- C’est la première qui est partie. Je ne suis pas certain mais je crois qu’on l’a mise chez Son Altesse Electorale, la princesse Christine-Eberhardine…

Incroyable ! C’était proprement incroyable pour ne pas dire scandaleux ! Qu’est-ce que la pauvre petite épouse de Frédéric-Auguste, un rien dévote et timide comme une souris, allait pouvoir faire d’une esclave turque experte en soins de beauté, en art d’accommoder les plantes et autres recettes d’amour telles qu’en usaient quotidiennement les femmes de harem ? Toutes pratiques fleurant le fagot qui ne devaient certainement pas trouver grâce auprès de Christine-Eberhardine alors qu’Aurore ne cessait de les regretter. Fatime et ses mains miraculeuses sachant chasser la douleur, apaiser les nerfs surexcités et apporter un merveilleux bien-être à un corps féminin ! Celui d’Aurore, meurtri par le terrible accouchement, en aurait eu tellement besoin !… Inutile de demander d'où venaient ces mesures misérables destinées à lui faire comprendre, semblait-il, que l’on souhaitait l’éliminer peu à peu jusqu’à faire disparaître même la trace de son souvenir ! Flemming ! L’odieux chancelier qui n’hésitait plus à se déclarer ouvertement son ennemi !
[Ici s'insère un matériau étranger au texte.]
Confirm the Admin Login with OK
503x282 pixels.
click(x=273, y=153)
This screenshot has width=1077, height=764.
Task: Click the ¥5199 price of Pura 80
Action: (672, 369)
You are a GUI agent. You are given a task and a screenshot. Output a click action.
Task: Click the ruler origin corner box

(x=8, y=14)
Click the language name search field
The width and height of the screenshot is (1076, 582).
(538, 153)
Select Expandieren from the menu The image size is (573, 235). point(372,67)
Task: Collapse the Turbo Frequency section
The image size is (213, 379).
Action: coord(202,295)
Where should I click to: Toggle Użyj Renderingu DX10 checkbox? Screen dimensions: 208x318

« En ce cas, pensa-t-elle avec rage, nous allons être deux à jouer ce jeu-là ! »

Inquiet d’un silence qui durait, Gottlieb demanda :

- Je suppose que si Madame la comtesse a demandé ses chevaux c’est dans l’intention de les utiliser ?
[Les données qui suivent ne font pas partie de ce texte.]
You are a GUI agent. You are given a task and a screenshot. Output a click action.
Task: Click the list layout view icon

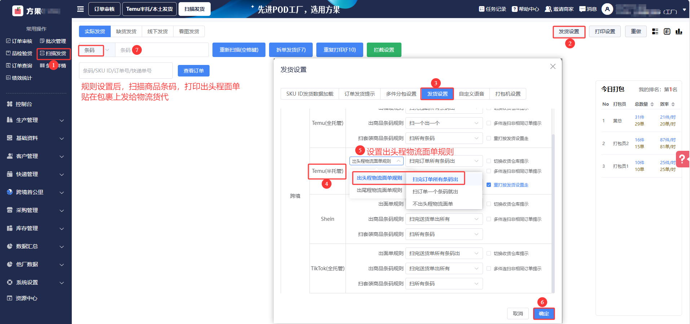click(x=655, y=31)
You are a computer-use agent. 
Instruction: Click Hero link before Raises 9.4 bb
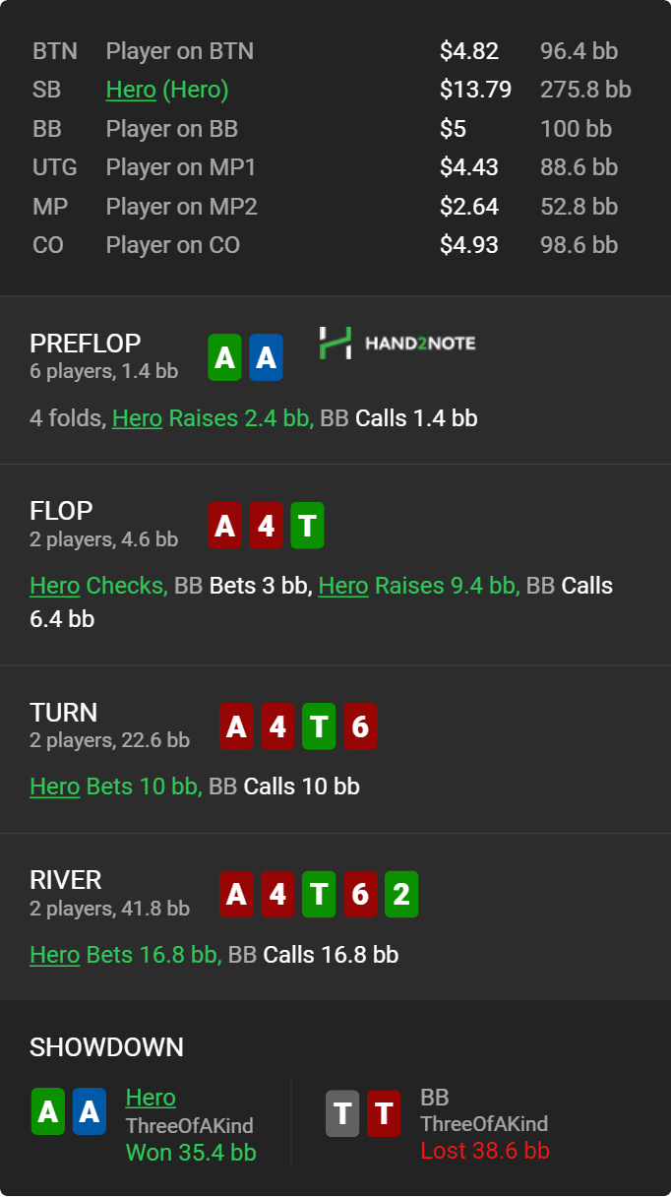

- Oh sans aucun doute ! Préparons-nous à faire pas mal de chemin ! Allez vous reposer, mon ami, et prendre vos quartiers aux écuries du palais abbatial. Nous partons dans deux jours ! Pour Hambourg ! Je veux embrasser mon fils et ma sœur ! Ensuite seulement nous reviendrons à Dresde… A ce propos, le prince y est-il rentré ?

- Il y était quand je suis parti mais, depuis la mort du roi de Pologne en juin dernier, il est candidat à sa succession et se rend souvent à Varsovie.

- C’est vrai, j’avais oublié ce désir qu’il a d’être roi…

En fait, dans son exil de Goslar, elle n’avait pas appris la mort, survenue le 17 juin dernier, de Jean Sobieski, roi de Pologne qui, à Vienne, avait sauvé l’Occident de la menace turque. A cette époque d’ailleurs, Frédéric-Auguste avait répondu à l’appel de l’empereur pour repousser les mêmes Turcs hors de Hongrie. Elle en était restée là et durant les mois pénibles qui avaient suivi n’avait pas cherché à en savoir davantage. Mais dans son sens c’était une bonne chose expliquant la trop grande liberté laissée au chancelier Flemming. Pris entre le commandement de son armée et la défense de ses intérêts auprès de la Diète polonaise - la royauté y était élective ! - Frédéric-Auguste avait eu d’autres chats à fouetter que s'occuper d’elle. C’était à tout prendre réconfortant et quand elle regagnerait Dresde ce serait avec l’espoir renouvelé de reconquérir sa place auprès de lui, chanoinesse ou pas ! Mais d’abord courir embrasser son petit Maurice !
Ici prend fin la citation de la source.